### Exercise:
An exact copy of every entry is needed, without any of the pictures.

──────── Data

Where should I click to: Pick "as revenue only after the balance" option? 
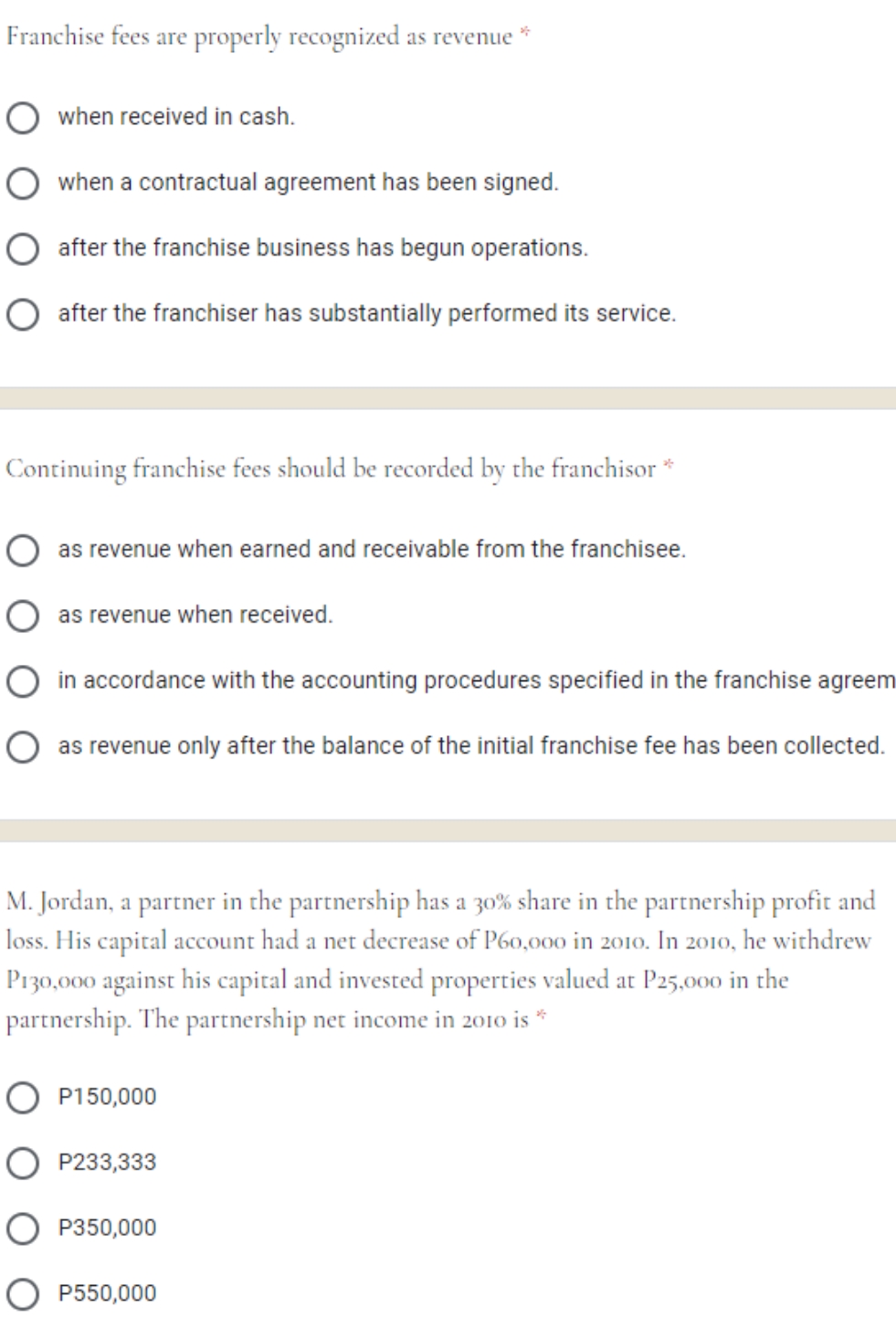point(22,746)
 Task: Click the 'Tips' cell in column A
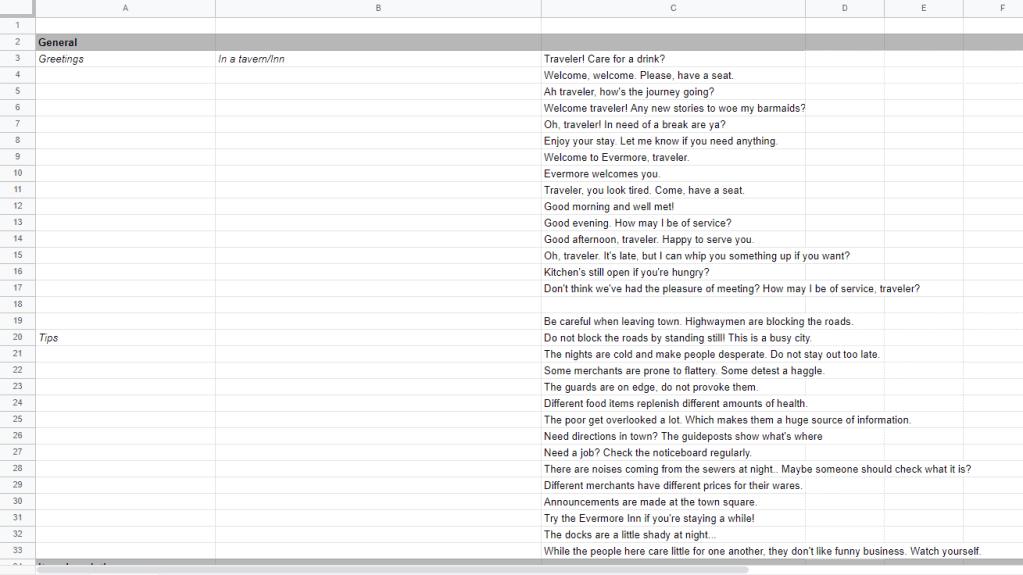click(x=125, y=338)
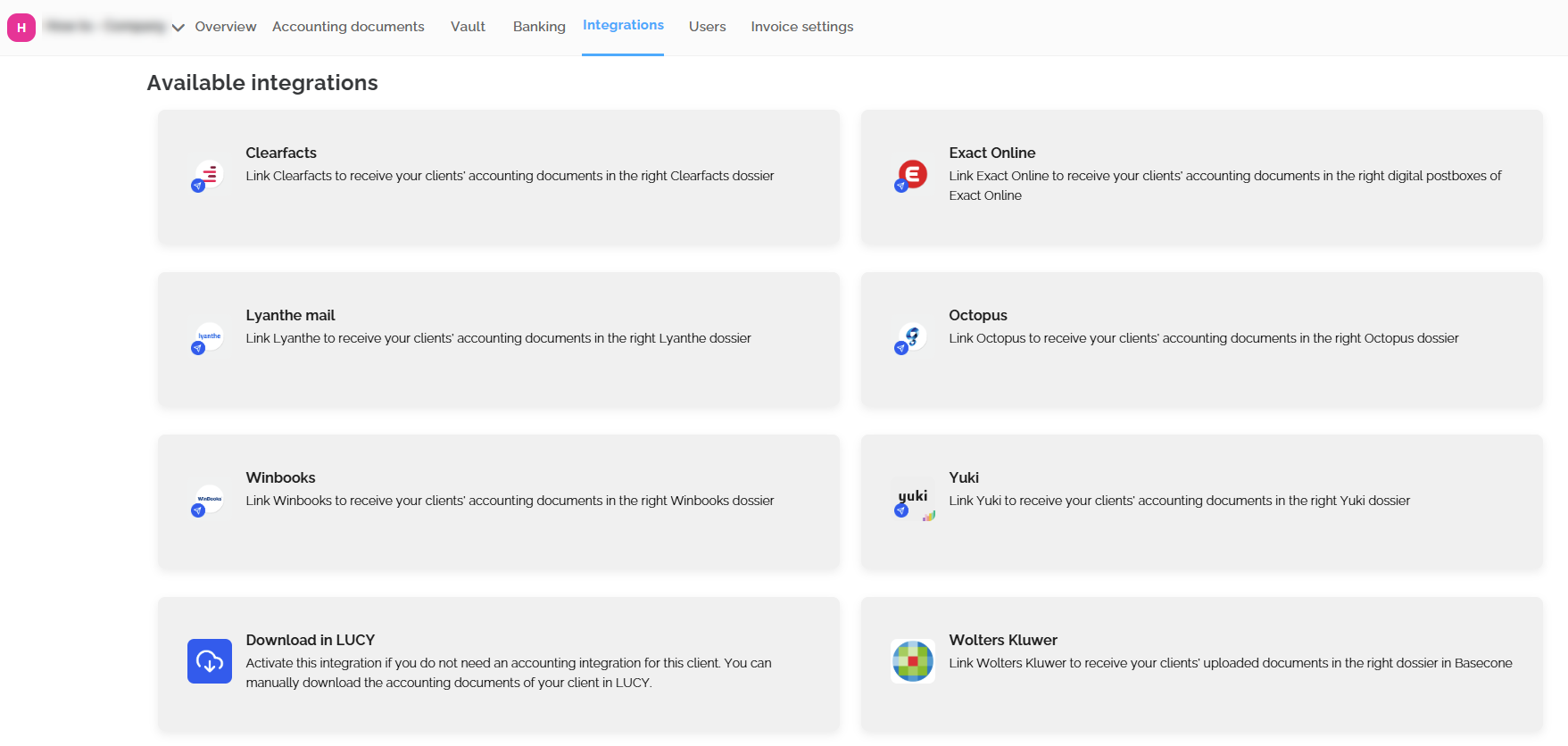Open the Overview tab
The image size is (1568, 746).
226,27
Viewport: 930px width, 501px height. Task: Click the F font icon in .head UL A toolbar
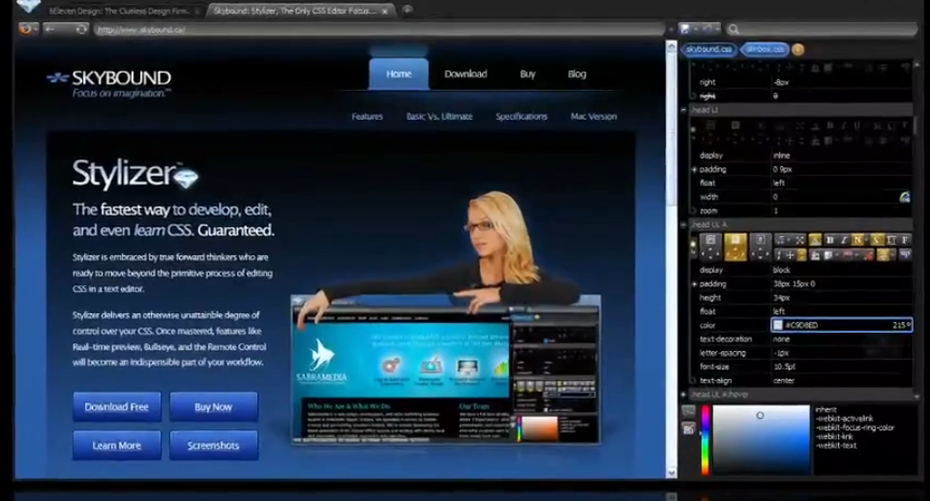pos(905,240)

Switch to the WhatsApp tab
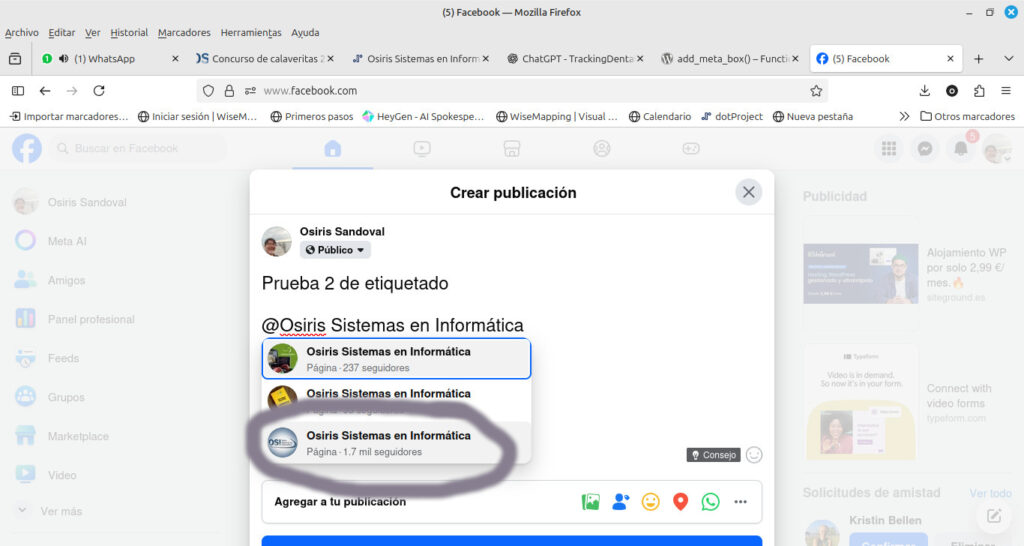(x=108, y=59)
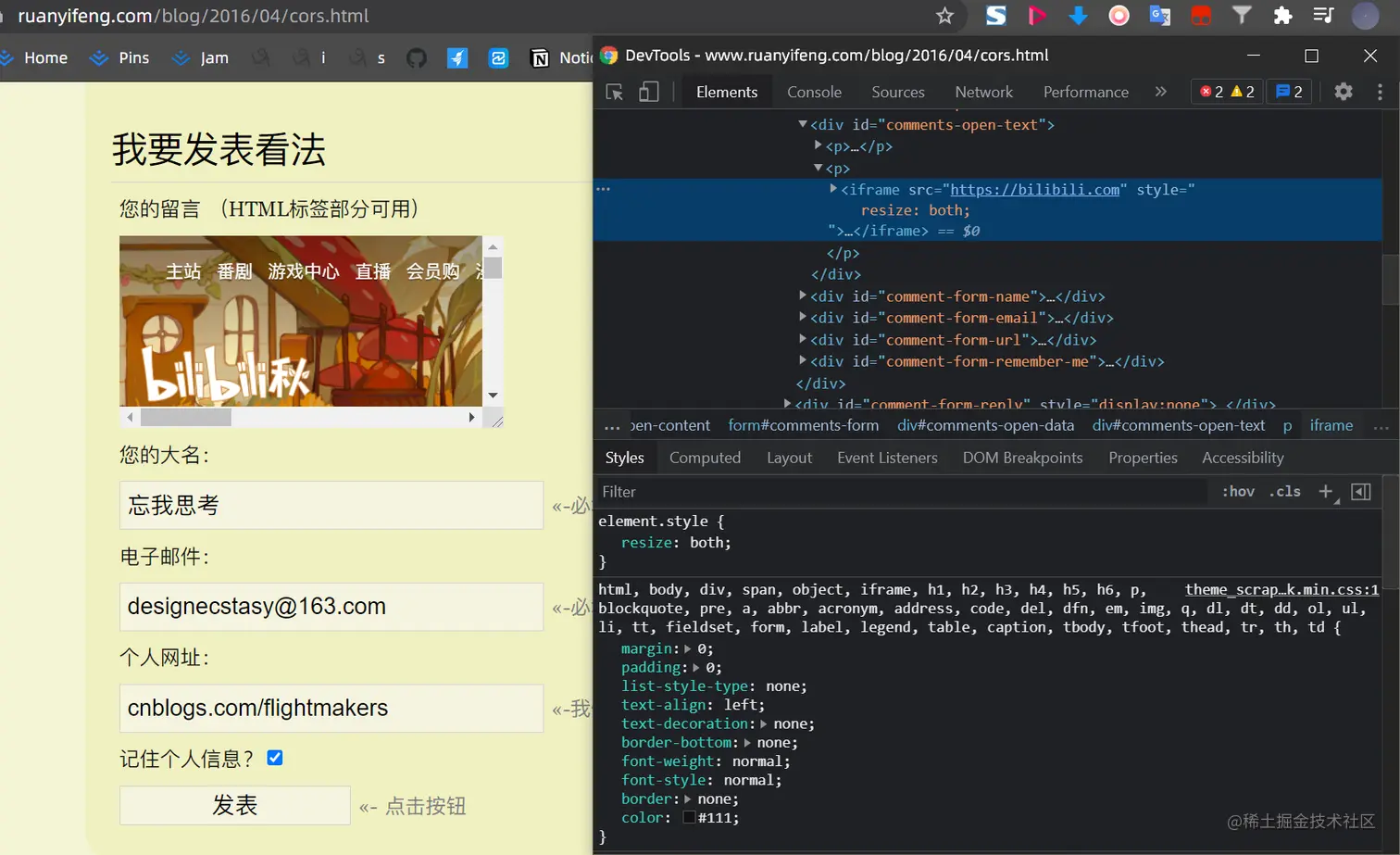Bookmark this page with the star icon
The width and height of the screenshot is (1400, 855).
(x=944, y=16)
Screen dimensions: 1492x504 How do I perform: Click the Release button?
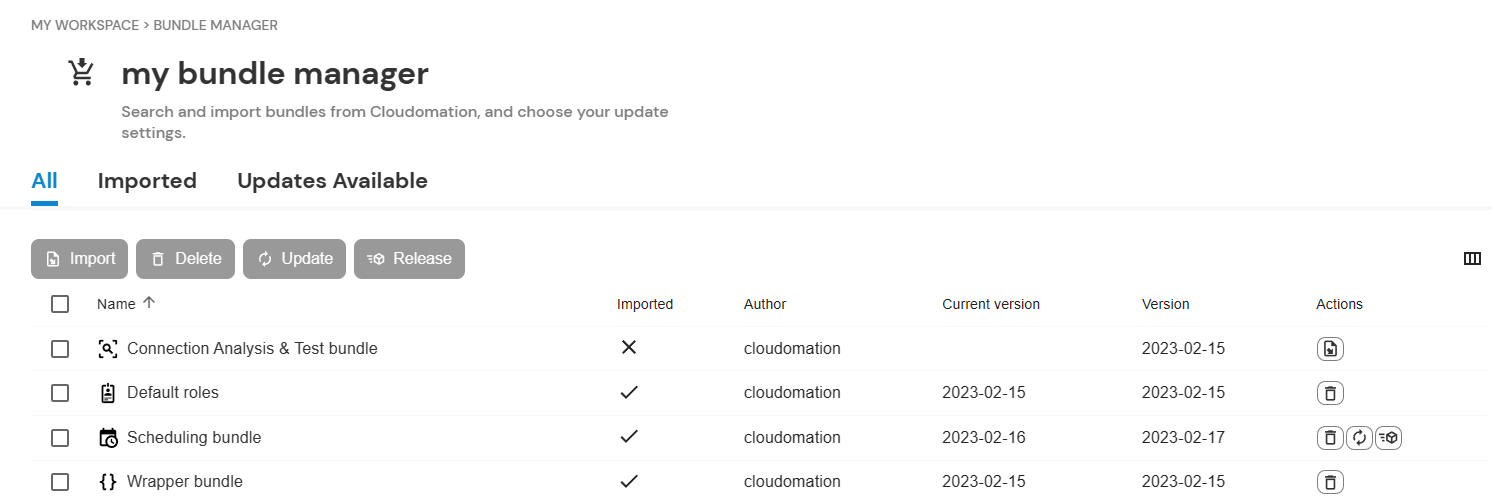pos(409,259)
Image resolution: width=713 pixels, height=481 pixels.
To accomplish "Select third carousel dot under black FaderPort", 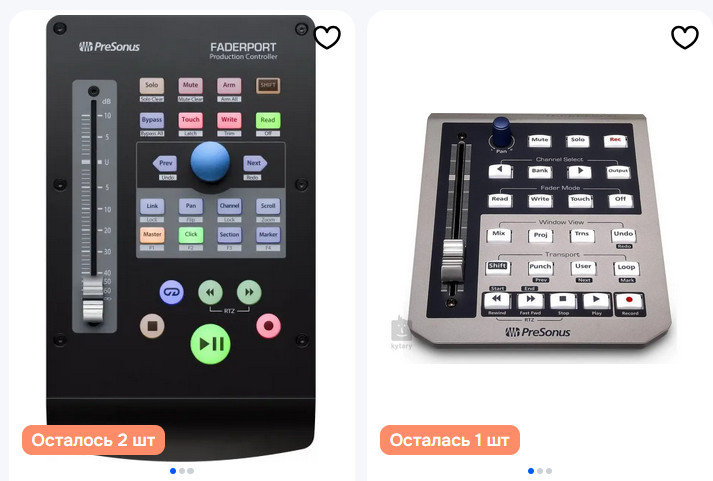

────────────────

### Result of this exercise:
Where should I click to: Pick "as revenue only after the balance" option? 
point(22,746)
 Task: Click the 'Tips' cell in column A
click(x=125, y=338)
Open the Overview tab
The image size is (1568, 746).
226,27
Viewport: 930px width, 501px height. Task: Click the F font icon in .head UL A toolbar
pos(905,240)

Switch to the WhatsApp tab
(x=108, y=59)
Bookmark this page with the star icon
The width and height of the screenshot is (1400, 855).
(x=944, y=16)
Screen dimensions: 1492x504 How do I perform: Click the Release button?
pos(409,259)
Image resolution: width=713 pixels, height=481 pixels.
To accomplish "Select third carousel dot under black FaderPort", 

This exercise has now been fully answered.